Birds were fed monarch butterflies in a famous experiment carried out by researchers at UC Boulder. The birds vomited violently after eating them and refused to try the butterfly again. Even butterflies that look similar to monarchs but don’t dine on toxic plants are avoided by hungry birds. Without the presence of the milkweed, it’s unlikely that birds in new places would ever learn the meaning of the monarch’s bright wings, making them an easy meal. So before monarchs could spread to Pacific islands, milkweed had to spread. This is why the first record for monarch butterflies in Hawaii is in 1840 or Tonga in 1863. Slowly, the monarch butterfly colonized much of the Pacific following in the wake of transplanted milkweed.
Eventually, monarchs arrived on the largest landmass in the South Pacific – Australia. The first record of monarch sightings in Australia come from the summer of 1870-71, according to ABC, when several sightings were recorded.
The fact that there were several sightings all at once indicates that the butterfly was probably already established in Australia. It’s impossible to know when the first monarch actually alighted on the Australian continent but it’s possible that the butterfly blew in from New Caledonia, where today monarchs still live with two other butterfly species in the same genus. Interestingly, monarch butterflies in their expanded range have shown themselves to be quite adaptable. In Australia, the species is rightly called the ‘wanderer butterfly’ due to the roaming nature that allows it to migrate such long distances and that originally brought it to Australia in the first place.
In the more northern parts of eastern Australia where monarchs live, they migrate to the warmer coastal areas during the winter and move more inland during the summer, according to Australian Museum. In warmer areas of Australia, the monarchs breed nearly continuously throughout the year, with a large overlap between generations occurring which is unusual in North America. In the southern part of Australia where temperatures are cooler, monarchs don’t mate immediately when they mature in the fall. Instead southern Australia monarch butterflies overwinter, sometimes in large groups as in North America and mate in the warmer months.

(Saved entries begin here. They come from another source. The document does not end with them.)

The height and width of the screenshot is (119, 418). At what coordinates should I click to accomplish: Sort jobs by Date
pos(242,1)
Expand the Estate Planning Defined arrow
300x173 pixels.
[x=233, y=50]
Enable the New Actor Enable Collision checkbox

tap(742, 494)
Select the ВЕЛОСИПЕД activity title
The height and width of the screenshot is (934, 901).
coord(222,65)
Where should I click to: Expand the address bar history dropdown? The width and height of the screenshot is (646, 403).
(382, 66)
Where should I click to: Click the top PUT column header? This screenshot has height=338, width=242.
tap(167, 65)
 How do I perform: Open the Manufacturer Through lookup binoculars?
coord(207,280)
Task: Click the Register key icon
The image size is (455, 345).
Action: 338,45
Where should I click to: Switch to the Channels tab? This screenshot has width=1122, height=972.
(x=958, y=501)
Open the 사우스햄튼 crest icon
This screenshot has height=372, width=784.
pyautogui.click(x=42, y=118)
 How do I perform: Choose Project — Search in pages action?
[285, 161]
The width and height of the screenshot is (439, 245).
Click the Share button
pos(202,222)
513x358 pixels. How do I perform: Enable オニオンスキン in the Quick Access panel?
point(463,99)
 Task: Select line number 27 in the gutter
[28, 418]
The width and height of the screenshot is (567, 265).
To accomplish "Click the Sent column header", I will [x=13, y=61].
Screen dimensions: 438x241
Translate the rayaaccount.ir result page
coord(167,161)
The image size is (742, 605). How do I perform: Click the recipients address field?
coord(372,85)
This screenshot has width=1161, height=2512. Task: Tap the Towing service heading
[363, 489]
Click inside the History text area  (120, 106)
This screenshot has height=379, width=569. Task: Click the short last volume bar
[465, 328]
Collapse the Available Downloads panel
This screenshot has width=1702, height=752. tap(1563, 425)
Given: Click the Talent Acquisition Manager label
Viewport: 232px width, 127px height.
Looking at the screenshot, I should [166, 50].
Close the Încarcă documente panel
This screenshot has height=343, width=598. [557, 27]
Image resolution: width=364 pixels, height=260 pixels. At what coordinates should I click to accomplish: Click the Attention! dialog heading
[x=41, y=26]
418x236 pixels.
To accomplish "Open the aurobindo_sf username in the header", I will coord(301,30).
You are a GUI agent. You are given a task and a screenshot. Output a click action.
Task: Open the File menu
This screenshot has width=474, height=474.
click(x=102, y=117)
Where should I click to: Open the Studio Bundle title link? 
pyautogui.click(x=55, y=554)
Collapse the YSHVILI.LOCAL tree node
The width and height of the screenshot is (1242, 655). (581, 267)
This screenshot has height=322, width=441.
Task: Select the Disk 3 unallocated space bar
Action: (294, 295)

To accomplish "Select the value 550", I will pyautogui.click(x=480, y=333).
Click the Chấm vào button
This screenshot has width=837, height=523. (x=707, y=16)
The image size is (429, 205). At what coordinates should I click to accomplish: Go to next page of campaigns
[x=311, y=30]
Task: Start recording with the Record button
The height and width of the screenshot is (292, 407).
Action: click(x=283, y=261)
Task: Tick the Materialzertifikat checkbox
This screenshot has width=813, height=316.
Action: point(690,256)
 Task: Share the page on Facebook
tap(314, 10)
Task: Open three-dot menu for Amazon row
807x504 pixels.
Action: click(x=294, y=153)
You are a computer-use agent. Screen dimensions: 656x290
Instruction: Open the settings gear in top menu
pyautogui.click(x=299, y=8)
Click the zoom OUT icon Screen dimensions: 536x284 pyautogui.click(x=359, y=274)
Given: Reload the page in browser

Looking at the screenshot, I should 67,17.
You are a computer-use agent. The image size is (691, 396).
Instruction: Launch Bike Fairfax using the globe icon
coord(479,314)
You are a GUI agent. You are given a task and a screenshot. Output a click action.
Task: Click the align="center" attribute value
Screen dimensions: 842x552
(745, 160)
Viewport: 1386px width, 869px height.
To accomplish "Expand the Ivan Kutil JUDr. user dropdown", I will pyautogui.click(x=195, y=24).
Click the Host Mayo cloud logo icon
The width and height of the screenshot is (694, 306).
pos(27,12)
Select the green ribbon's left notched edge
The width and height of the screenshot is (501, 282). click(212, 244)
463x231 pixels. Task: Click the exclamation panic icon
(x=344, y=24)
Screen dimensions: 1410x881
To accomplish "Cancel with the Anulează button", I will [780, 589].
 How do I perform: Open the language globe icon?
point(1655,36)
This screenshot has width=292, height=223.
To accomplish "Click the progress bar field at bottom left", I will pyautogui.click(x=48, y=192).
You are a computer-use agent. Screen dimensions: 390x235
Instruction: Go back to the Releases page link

After mating the monarchs fly northward, and after several generations arrive in the northern part of their range, a similar life history to the butterflies in North America. Interestingly in Australia, there appear to be a few birds immune to the monarch butterfly poisons Pied Currawongs (Strepera graculina) and Black-faced Cuckoo-shrikes (Coracina novaehollandiae) have been seen eating monarchs without apparent illness. Monarchs even on occasion have been found wandering in Tasmania, although they’re a rare visitor. Monarchs in other parts of their new homes also migrate.
In New Zealand, large groups of monarch butterflies overwinter. Enough butterflies have been overwintering in large groups at Tauranga Bay that the New Zealand Monarch Butterfly Trust was originally formed to protect the site. Like in parts of Australia, New Zealand monarch butterflies generally overwinter in coastal areas where temperatures are mild and move inland to mate and lay eggs in the summer. Unfortunately, troubles have followed the wandering butterfly.
Pesticides, deforestation, pesticide use and disappearance of milkweed have lowered the monarch butterfly populations in North America. Unfortunately, the same things as well as climate change and perhaps an occasional random storm have hurt the monarch populations in Australia, according to The Conversation. Humans are partially responsible for the global success of monarch butterflies, but tragically we may be the ones to put an abrupt end to it as well.